Terrence McKenna spoke a little about this theory in a High Times interview from 1992.

HT: From your writings I have gleaned that you subscribe to the notion that psilocybin mushrooms are a species of high intelligence -- that they arrived on this planet as spores that migrated through outer space, and are attempting to establish a symbiotic relationship with human beings. In a more holistic perspective, how do you see this notion fitting into the context of Francis Crick's theory of directed panspermia, the hypothesis that all life on this planet and its directed evolution has been seeded, or perhaps fertilized, by spores designed by a higher intelligence?

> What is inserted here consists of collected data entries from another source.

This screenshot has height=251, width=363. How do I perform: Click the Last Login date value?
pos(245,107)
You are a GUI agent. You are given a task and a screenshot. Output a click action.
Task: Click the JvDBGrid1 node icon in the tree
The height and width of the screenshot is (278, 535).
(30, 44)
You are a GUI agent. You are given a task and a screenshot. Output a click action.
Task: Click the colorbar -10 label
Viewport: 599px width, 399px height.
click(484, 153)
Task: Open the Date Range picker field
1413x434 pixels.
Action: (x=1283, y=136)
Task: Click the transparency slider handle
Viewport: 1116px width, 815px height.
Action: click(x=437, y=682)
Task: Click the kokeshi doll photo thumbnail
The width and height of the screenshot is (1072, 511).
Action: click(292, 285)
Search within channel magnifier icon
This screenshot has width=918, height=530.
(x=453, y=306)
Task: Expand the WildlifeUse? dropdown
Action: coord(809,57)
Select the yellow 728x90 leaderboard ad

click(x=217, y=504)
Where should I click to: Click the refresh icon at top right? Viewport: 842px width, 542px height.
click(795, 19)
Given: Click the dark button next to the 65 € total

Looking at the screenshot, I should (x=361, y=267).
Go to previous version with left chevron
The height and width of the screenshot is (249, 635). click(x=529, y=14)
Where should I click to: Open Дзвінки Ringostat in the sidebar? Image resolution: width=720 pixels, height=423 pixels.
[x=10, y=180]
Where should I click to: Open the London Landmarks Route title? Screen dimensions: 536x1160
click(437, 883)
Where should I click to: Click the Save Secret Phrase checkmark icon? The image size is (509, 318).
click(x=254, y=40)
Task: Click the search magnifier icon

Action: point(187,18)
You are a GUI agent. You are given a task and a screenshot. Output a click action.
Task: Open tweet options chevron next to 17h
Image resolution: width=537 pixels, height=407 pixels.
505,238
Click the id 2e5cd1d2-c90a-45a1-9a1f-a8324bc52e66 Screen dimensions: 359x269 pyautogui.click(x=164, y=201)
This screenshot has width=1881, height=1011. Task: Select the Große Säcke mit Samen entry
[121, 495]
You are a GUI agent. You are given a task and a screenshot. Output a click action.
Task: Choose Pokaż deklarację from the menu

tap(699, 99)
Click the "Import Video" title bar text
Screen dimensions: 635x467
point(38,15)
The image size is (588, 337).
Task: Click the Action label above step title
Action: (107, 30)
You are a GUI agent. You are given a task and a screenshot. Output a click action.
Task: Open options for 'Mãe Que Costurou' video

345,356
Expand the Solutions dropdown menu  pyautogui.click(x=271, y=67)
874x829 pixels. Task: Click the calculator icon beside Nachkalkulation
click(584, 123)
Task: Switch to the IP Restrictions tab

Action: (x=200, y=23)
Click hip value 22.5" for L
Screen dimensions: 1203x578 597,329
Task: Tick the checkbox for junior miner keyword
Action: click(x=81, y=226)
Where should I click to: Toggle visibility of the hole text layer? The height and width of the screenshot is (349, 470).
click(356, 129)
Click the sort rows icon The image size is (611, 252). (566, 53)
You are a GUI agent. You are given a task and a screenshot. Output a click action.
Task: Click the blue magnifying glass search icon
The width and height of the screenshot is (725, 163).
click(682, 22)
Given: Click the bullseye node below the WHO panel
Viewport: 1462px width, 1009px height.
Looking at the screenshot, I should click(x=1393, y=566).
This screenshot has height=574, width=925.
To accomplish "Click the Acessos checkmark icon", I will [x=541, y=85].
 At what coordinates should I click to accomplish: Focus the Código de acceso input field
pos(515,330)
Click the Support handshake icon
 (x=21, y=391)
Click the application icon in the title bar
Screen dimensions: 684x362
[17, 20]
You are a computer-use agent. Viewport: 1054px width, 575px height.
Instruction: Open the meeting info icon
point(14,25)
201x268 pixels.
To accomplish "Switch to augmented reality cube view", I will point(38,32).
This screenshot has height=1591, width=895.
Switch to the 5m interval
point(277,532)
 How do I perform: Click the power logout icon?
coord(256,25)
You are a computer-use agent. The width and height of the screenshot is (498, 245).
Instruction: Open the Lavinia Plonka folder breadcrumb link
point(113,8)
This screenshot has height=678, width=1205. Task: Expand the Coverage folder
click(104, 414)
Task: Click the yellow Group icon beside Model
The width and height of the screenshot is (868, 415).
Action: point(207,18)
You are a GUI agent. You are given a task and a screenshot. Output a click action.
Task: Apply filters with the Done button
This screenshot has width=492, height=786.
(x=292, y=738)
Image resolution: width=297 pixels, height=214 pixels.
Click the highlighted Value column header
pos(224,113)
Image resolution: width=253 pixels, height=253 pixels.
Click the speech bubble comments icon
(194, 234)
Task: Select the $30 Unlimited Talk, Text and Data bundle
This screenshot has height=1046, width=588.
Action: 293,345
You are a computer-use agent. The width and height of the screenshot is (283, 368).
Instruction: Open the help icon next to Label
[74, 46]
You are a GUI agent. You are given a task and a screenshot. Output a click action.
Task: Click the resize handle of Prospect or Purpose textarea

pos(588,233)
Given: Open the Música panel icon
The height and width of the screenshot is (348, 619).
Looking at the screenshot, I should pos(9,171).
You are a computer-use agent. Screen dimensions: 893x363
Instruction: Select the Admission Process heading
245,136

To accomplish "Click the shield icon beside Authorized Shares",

TM: As I understand the Crick theory of panspermia, it's a theory of how life spread through the universe. What I was suggesting -- and I don't believe it as strongly as you imply -- is that intelligence, not life, but intelligence may have come here in this spore-bearing life form. This is a more radical version of the panspermia theory of Crick and Ponampurama. In fact I think that theory will probably be vindicated. I think in a hundred years if people do biology they will think it quite silly that people once thought that spores could not be blown from one star system to another by cosmic radiation pressure. As far as the role of the psilocybin mushroom, or its relationship to us and to intelligence, this is something that we need to consider. It really isn't important that I claim that it's an extraterrestrial, what we need is a body of people claiming this, or a body of people denying it, because what we're talking about is the experience of the mushroom. Few people are in a position to judge its extraterrestrial potential, because few people in the orthodox sciences have ever experienced the full spectrum of psychedelic effects that are unleashed. One cannot find out whether or not there's an extraterrestrial intelligence inside the mushroom unless one is willing to take the mushroom.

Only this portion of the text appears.